ドードー (dodo) 🦤は、マダガスカル沖のモーリシャス島に生息していた絶滅鳥類。
大航海時代、1598年にモーリシャス島を訪れたオランダの探検艦隊によって初めて存在が確認された飛べない鳥で、発見されてからわずか83年後の目撃情報を最後に絶滅してしまった幻のトリです。

幻ゆえに、そして、飛べない事とずんぐりした愛嬌ある身体つき(これは初期の想像図によるミスリードだったそうですが)ゆえに「絶滅代表」的な扱いをされています。

18世紀には想像上の鳥だと言われたり、ダチョウの仲間だとかいろいろ言われたりしていました。

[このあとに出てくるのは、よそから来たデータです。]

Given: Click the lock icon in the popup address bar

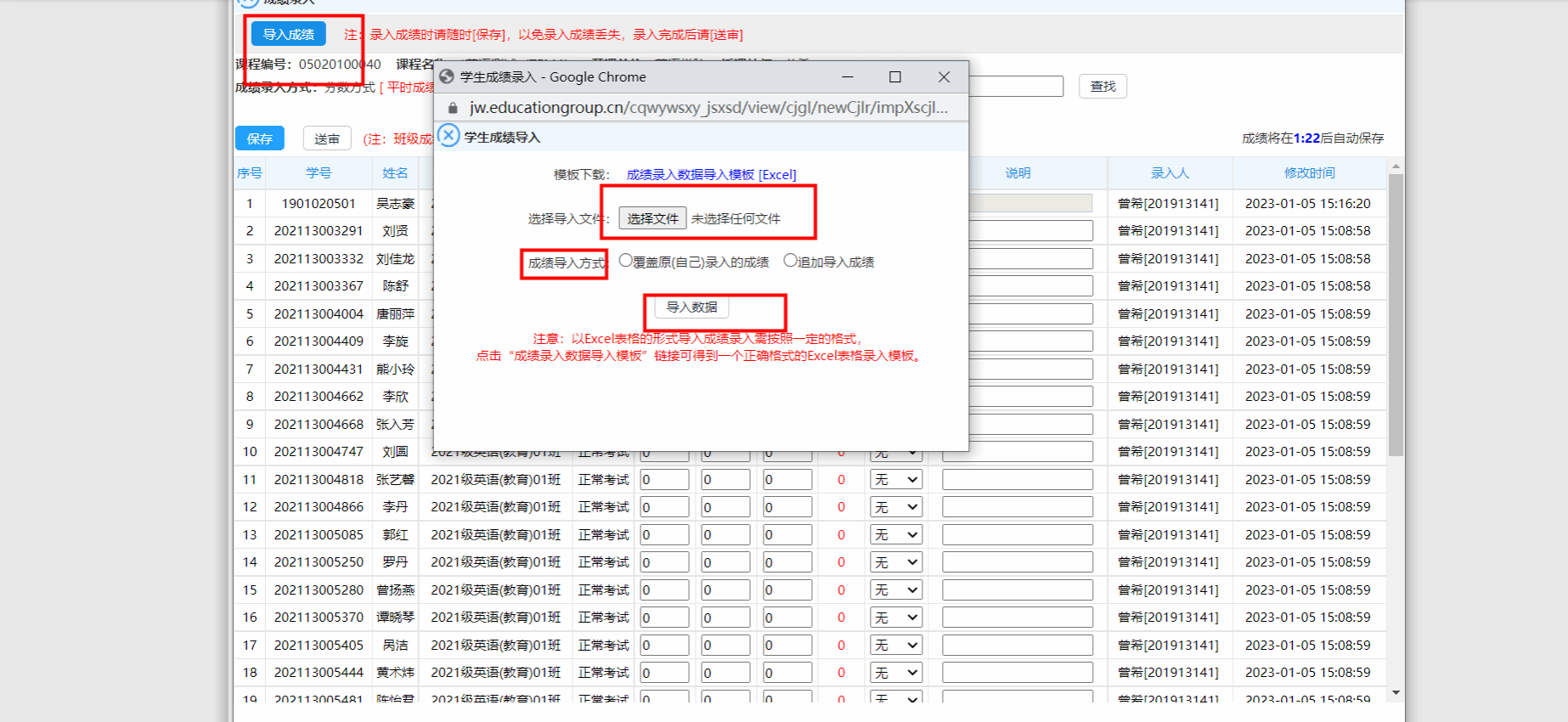Looking at the screenshot, I should tap(453, 108).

※進化論を認めていなかった当時のキリスト教では、神の造った生き物が「絶滅」するなんてことはそもそもありえないじゃんと理解されていなかったそう><

そんな暗黒時代をへて、19世紀にようやく復権(?)、実在していた(でも絶滅している。それも人間の関与で絶滅させられた)鳥として世に知られるようになります。
そして、科学的な調査で骨格からダチョウやペンギンじゃなくてハトの仲間だということがわかったそう。

また、絶滅代表選手として特にファンタジー作品に愛され、あのルイス・キャロルの『不思議の国のアリス』にも登場。ルイス・キャロル自身の投影ともいわれています。

というところまでが基本情報。

で、この度なんと、この大昔に絶滅してしまったドードー鳥が、当時、(おそらくは)生きたまま日本に来ていたという新発見があったのです。

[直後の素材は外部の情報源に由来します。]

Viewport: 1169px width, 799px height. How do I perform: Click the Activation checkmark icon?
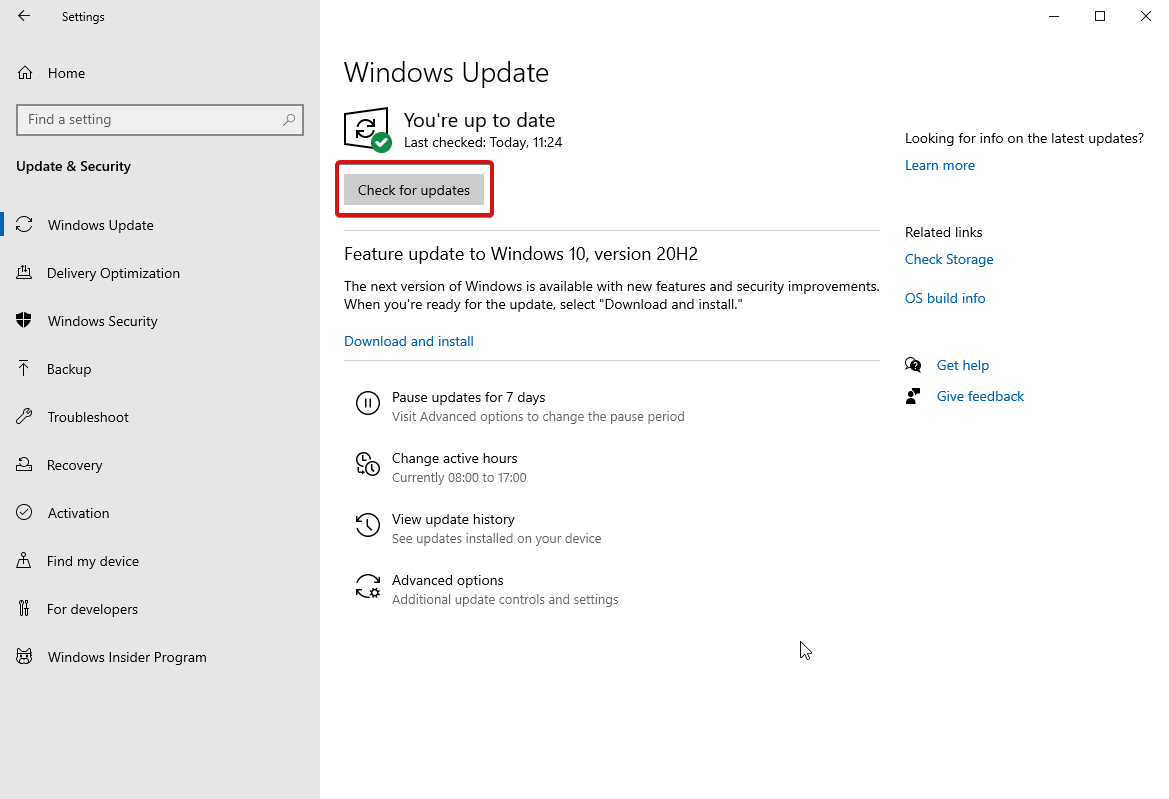24,512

約350年前の江戸時代、ばりばり鎖国していた日本ですが、長崎の出島だけはオランダ船の入港がゆるされていました。
その出島に、交易の際の「貢物」、値段のつけられない特別な商品としてラクダやヒクイドリ、オウムなどの珍しい動物が連れられてきては将軍様に献上されていたのです。
その中に、我らが(?)ドードーも入っていたのだそう。
オランダ船の日誌や船荷目録にも、そして、長崎出島の目録にもしっかり記載されていたという新事実がロンドン自然史博物館の研究員によって発見され、2014年に『ドードーとシカ、1647年の日本への旅』という論文が発表されたのです。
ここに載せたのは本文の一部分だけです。